The lines to retype run from the one containing "The image size is (1737, 1548)." through the end of the listing below. Reproduce them exactly, leaving out pictures.

··········

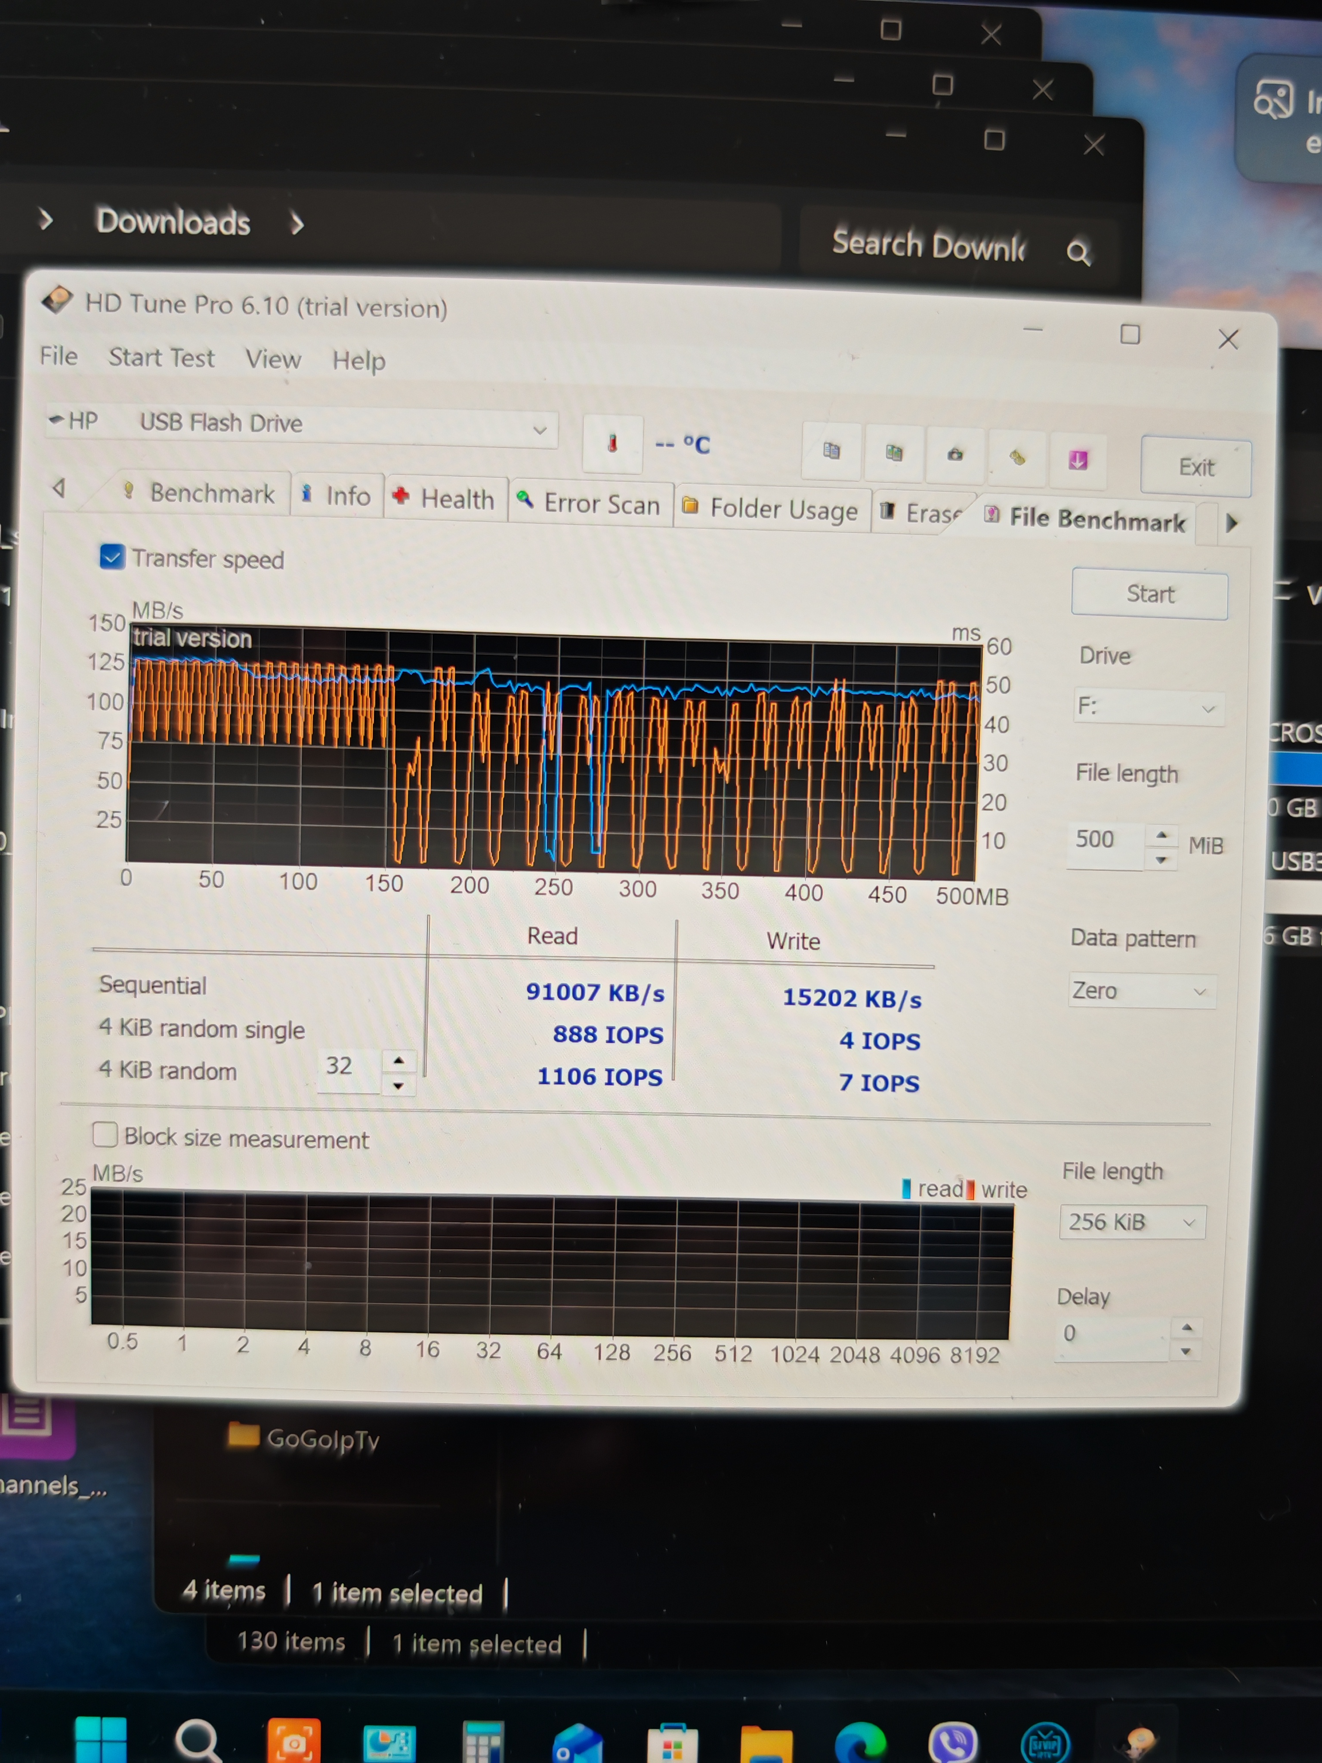Click the camera save screenshot icon
The height and width of the screenshot is (1763, 1322).
coord(955,455)
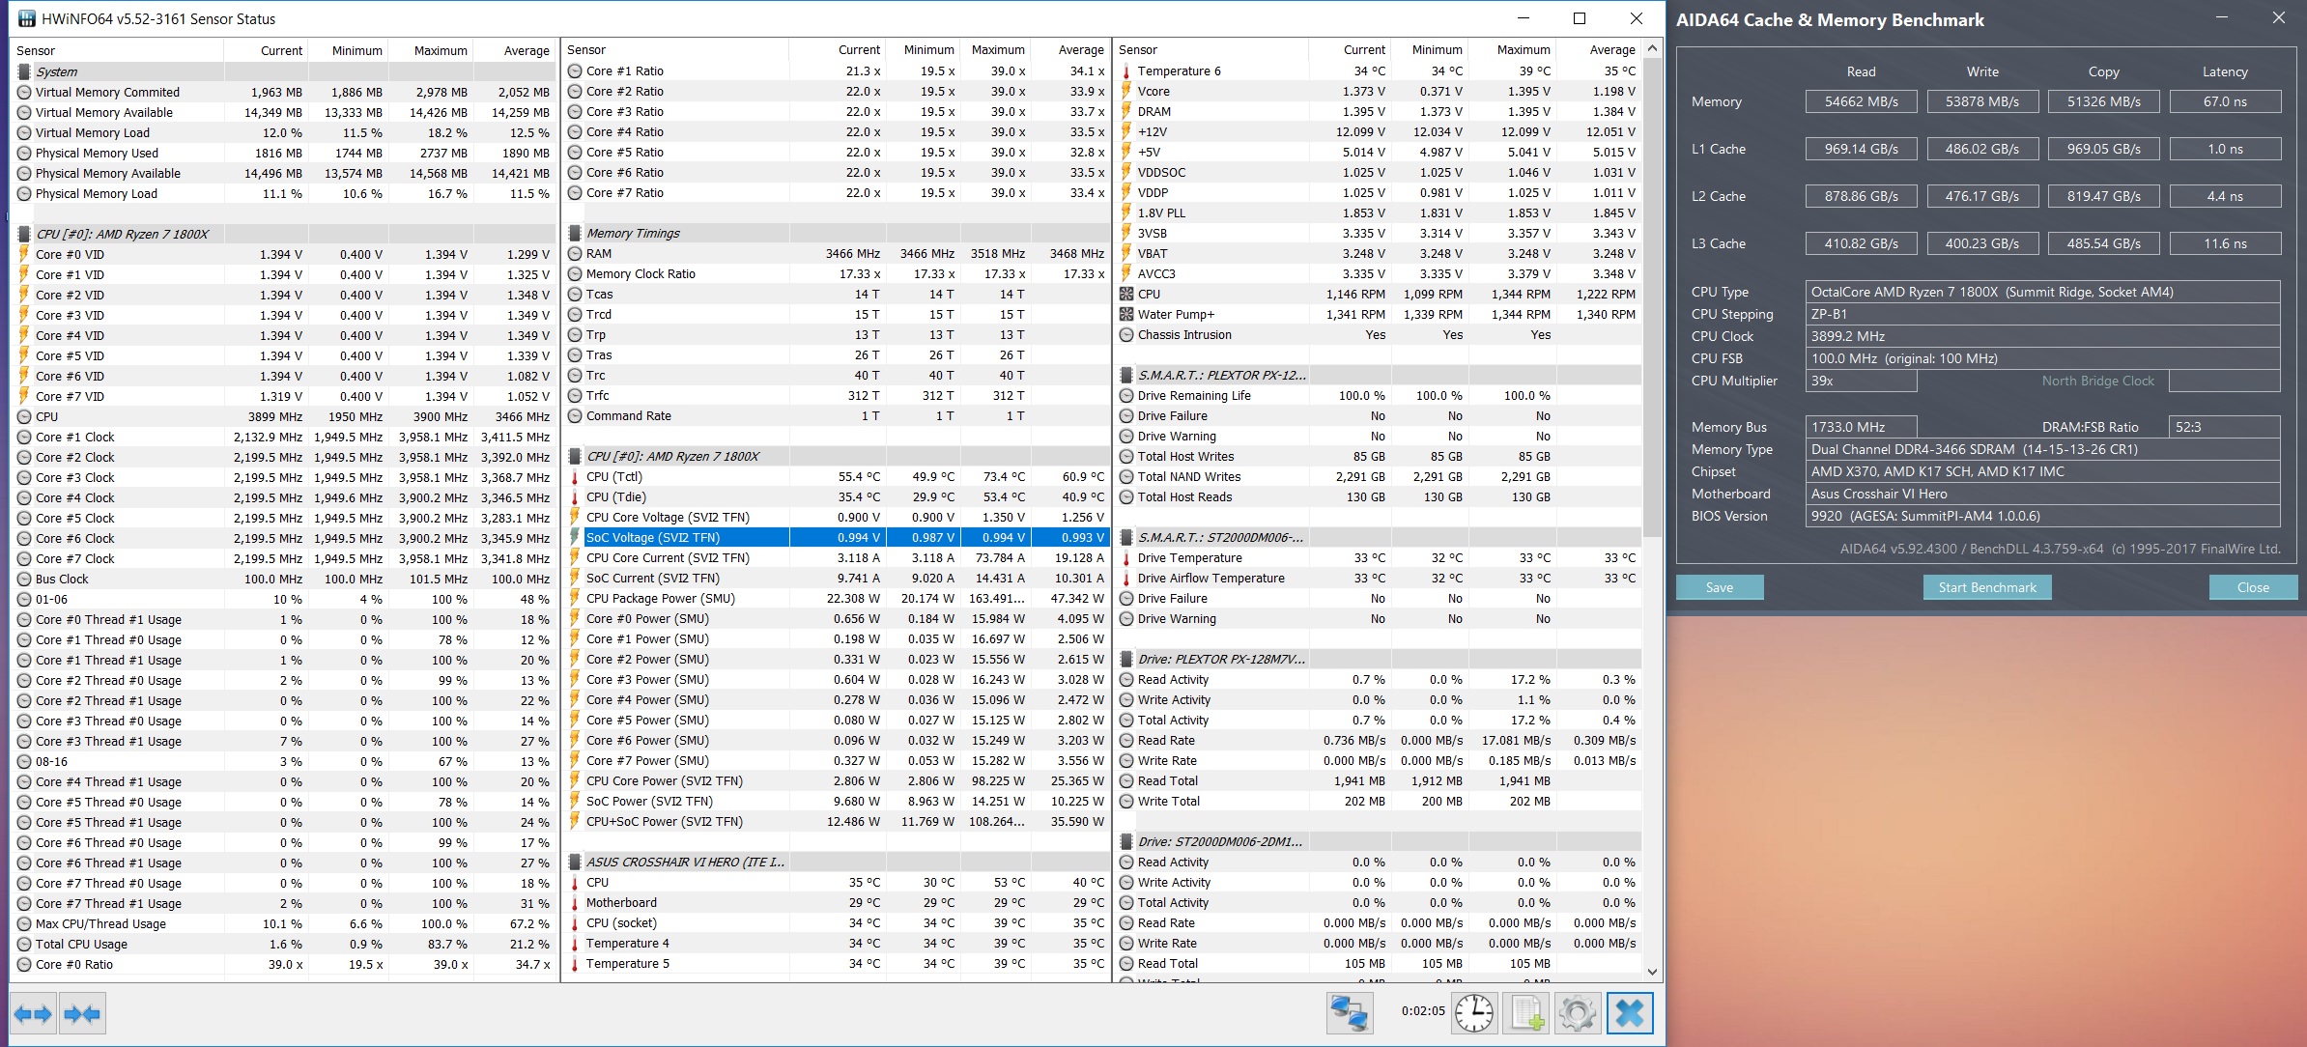
Task: Collapse the Memory Timings sensor group
Action: pos(633,233)
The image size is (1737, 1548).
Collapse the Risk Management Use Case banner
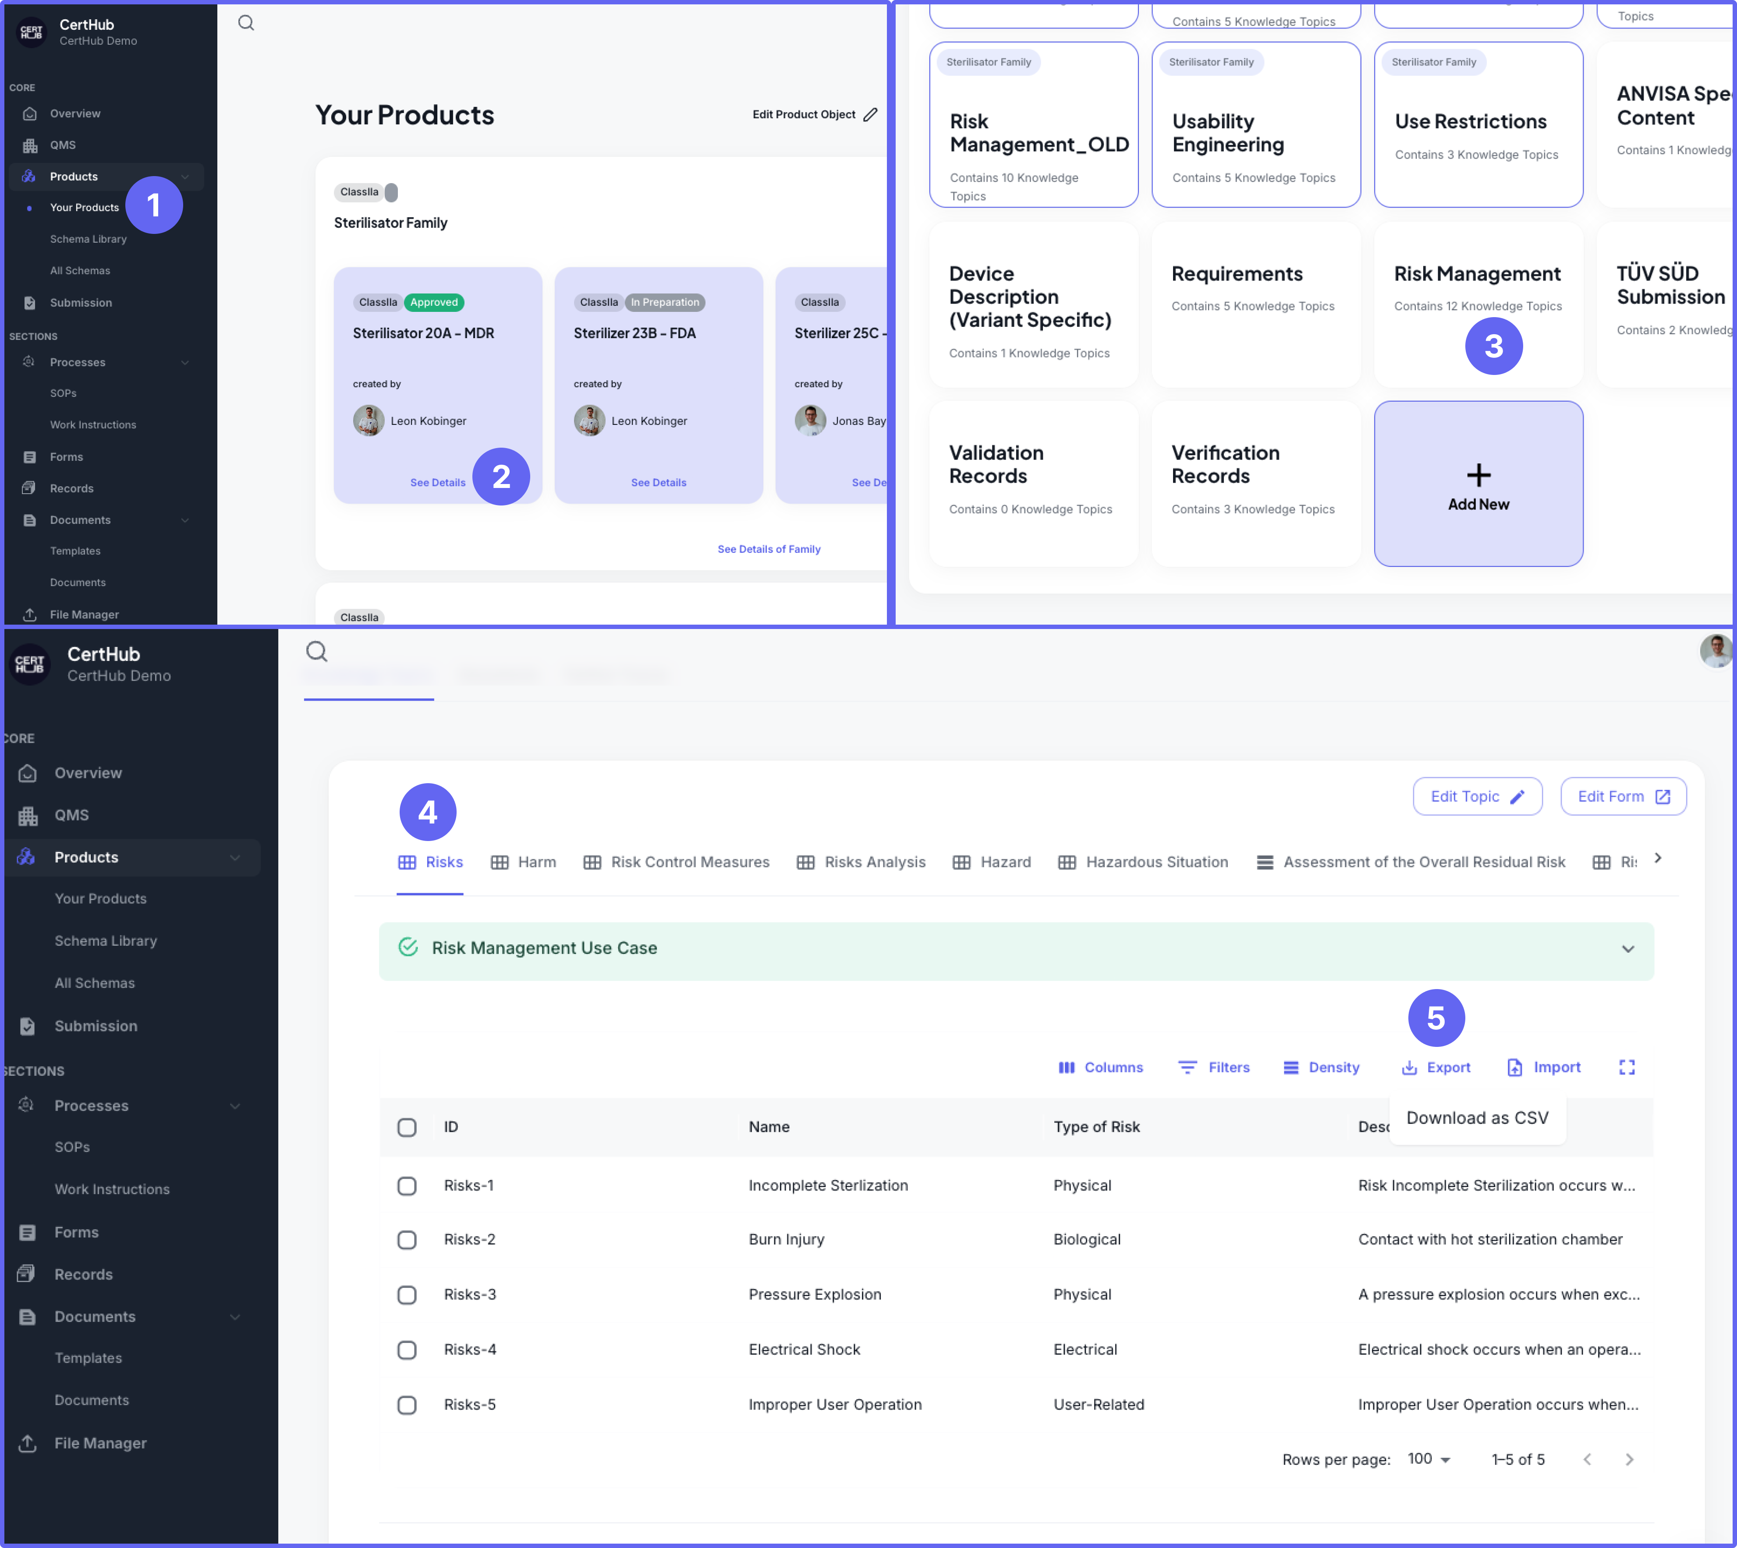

··········

## ANSWER SPACE
The image size is (1737, 1548).
Collapse the Risk Management Use Case banner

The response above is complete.